Every animation in the game, from serves to reactions and various shots are captured with a loving feel for the character at hand. Each player has their own distinctive player animation style as well as characteristics (power and so on) that define them. You often watch the excellent jump-cut in-game replays just to see these wonderful animations replayed.
As if the gorgeous graphics weren't enough and the animation, the AI in the game which has been tuned to three settings is a true landmark for these kinds of titles. At times we felt as though they were a little too human and it's interesting to see them actually make mistakes, fluffing serves and even miscalculating their returns. One shot actually saw Jesper hesitate for a moment before he tried to go for it anyways and the ball landed on the outside of the table, he was gutted and the AI put him into a very aggressive stance for the next shot.
It seems as though the opponents actually watch and learn from your playing style, they seem to study your moves and react with a variety of tactics. If they have worked out that you like to favour one side for your returns, be sure to note that they will exploit that weakness and turn it to an advantage even on the lower difficulty levels. When you turn them up to Hard then they use all the tricks of the trade, become increasingly harder to return and save up their Focus to devastating effect.
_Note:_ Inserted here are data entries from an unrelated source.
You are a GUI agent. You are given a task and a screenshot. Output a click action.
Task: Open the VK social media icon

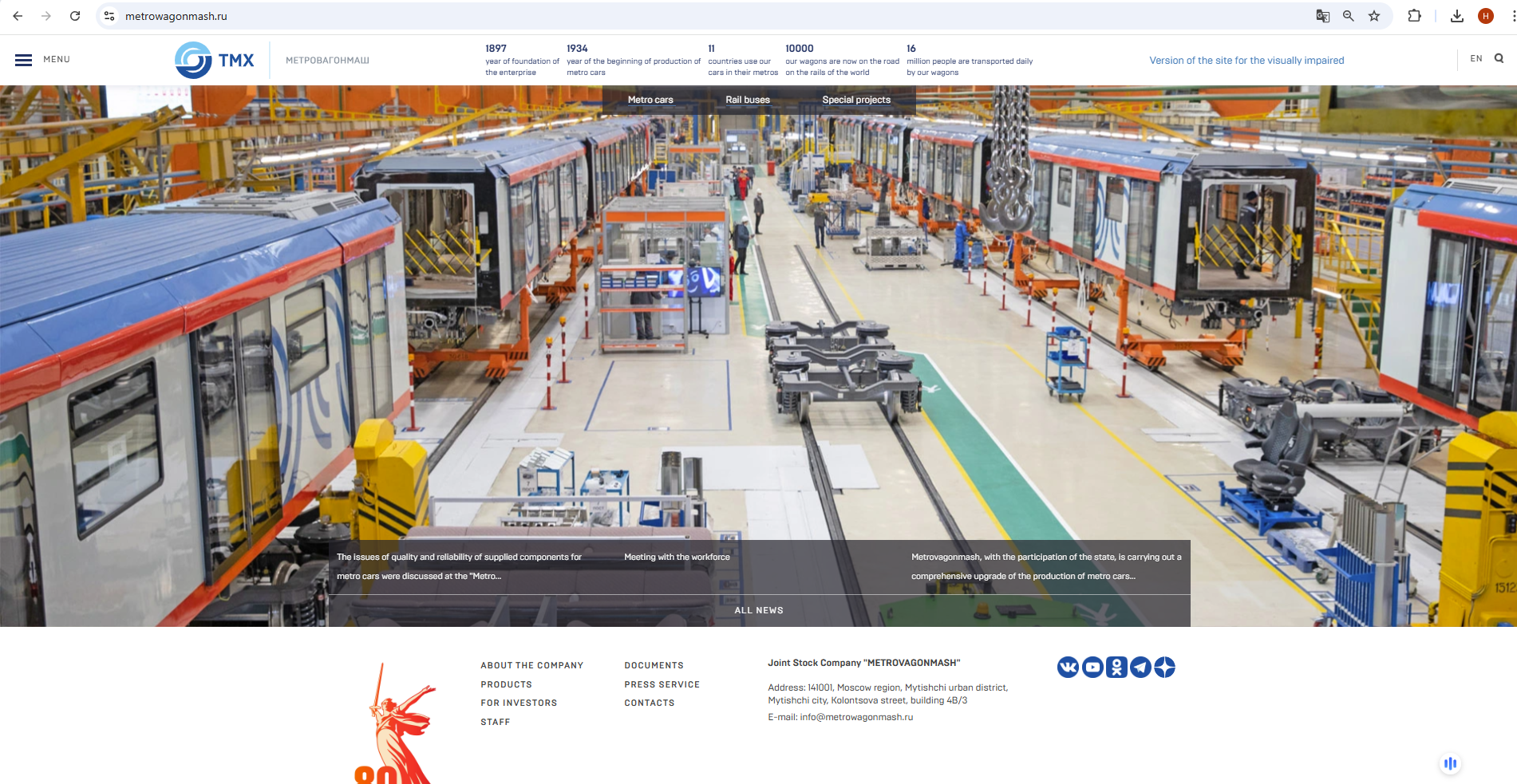(x=1068, y=667)
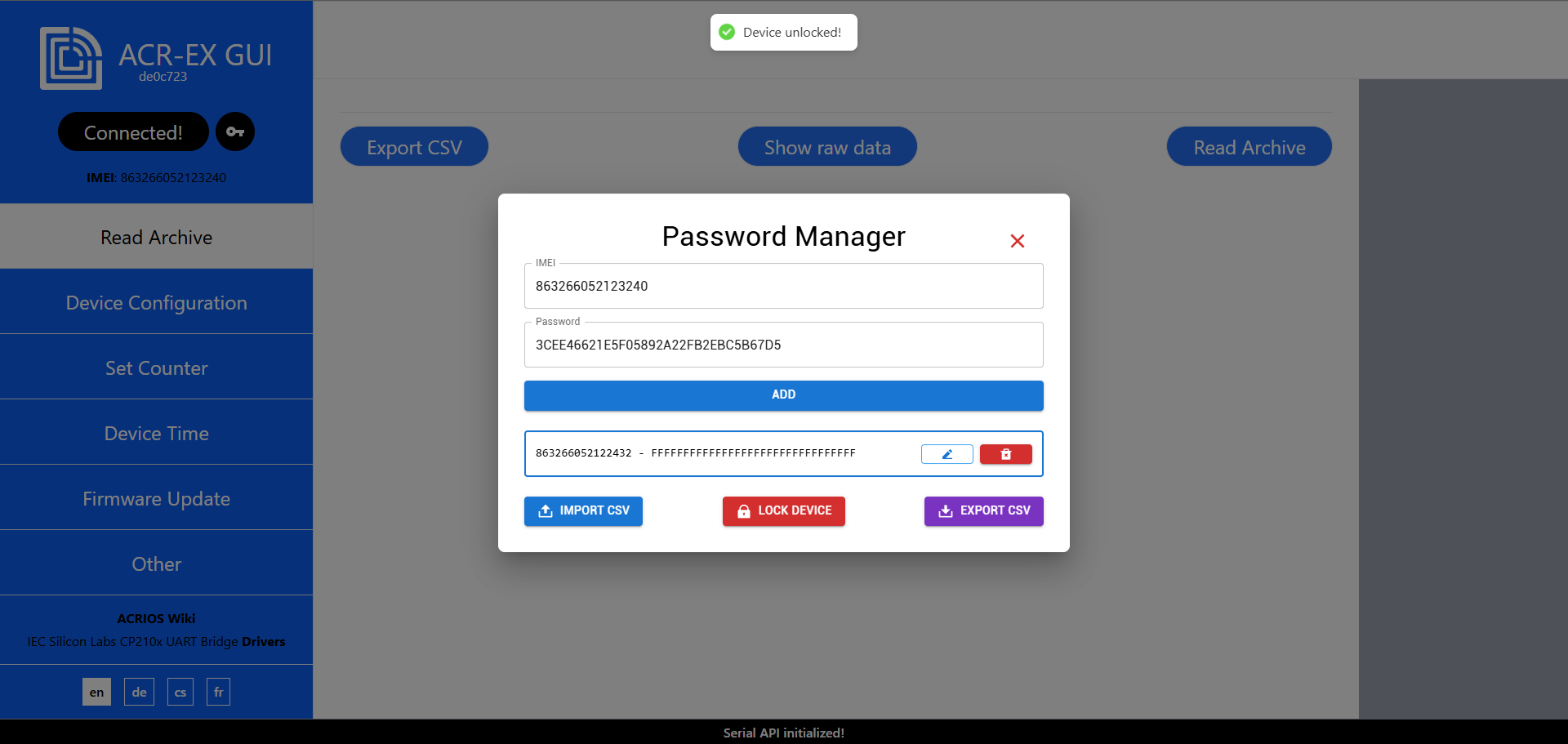Click the upload icon on Import CSV
Screen dimensions: 1568x744
[546, 510]
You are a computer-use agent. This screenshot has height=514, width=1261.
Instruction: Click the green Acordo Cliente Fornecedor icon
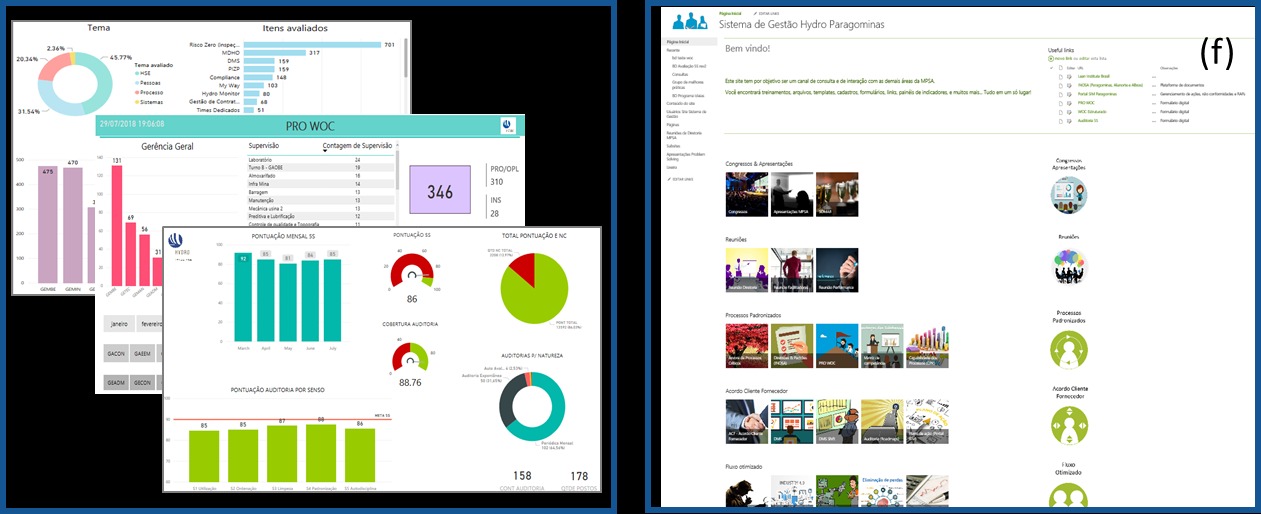pos(1068,424)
One word here: atmosphere. That's how I would sum up the use of sound in the game, from the various player sounds and growls/grunts/groans and shouts as they dance back and forth delivering rubber-clad smack-downs to the little white ball to the ambience of the stadiums themselves, replete with the whistles and encouragement from the crowd, it's all here and it's all rendered in gloriously done audio.
During one match we were playing against Jesper (poor Jesper) we heard the crowd chanting out our player's name, this really drove us to try and win as they continued to provide support. It's little touches like these that really make the game shine for me and make it rise above the others of its type.
The music is fairly decent and minimal so it has been placed here under sound.
The voice work in the game is well done, it's low key and subtle with the exception being the shouts from the crowd. The commentary is excellent and provides just the right level of detail without sounding stilted or overdone.
Matches are two players only, both off and online. There's no four player doubles because Rockstar have rightly said, it would be insane and tricky to implement. While we can cry and moan about it all we like what we do have is robust and solid game play experience that delivers what it says on the tin.
Over LIVE there's much heckling and trash-talking over the headsets and the game is usually fairly stable, even if some of the animations can go a little awry due to server problems the actual game isn't affected and you can still play a very good match. These are minor niggles and they are sure to be solved as time passes, Rockstar being a company that like to fix their issues as soon as possible.
Offline matches are best described as tense affairs between friends, some of these can turn into rivalries as even the best buddies transform into trash-talking table tennis aficionados at the tap of a button.
Over the net
This game is a solid contender for best sports title ever, it's probably the single most addictive game of its kind on any console and the sheer level of AI sophistication makes you think there's a human behind that player at times. It's great fun offline and even more fun online with a plethora of tactics to master and only a few core buttons to learn. If you like your table tennis in a slickly presented, fun to play and easy to learn package that comes at the right price loaded with crisp graphics and excellent, devious AI then you're mad if you miss out on this game.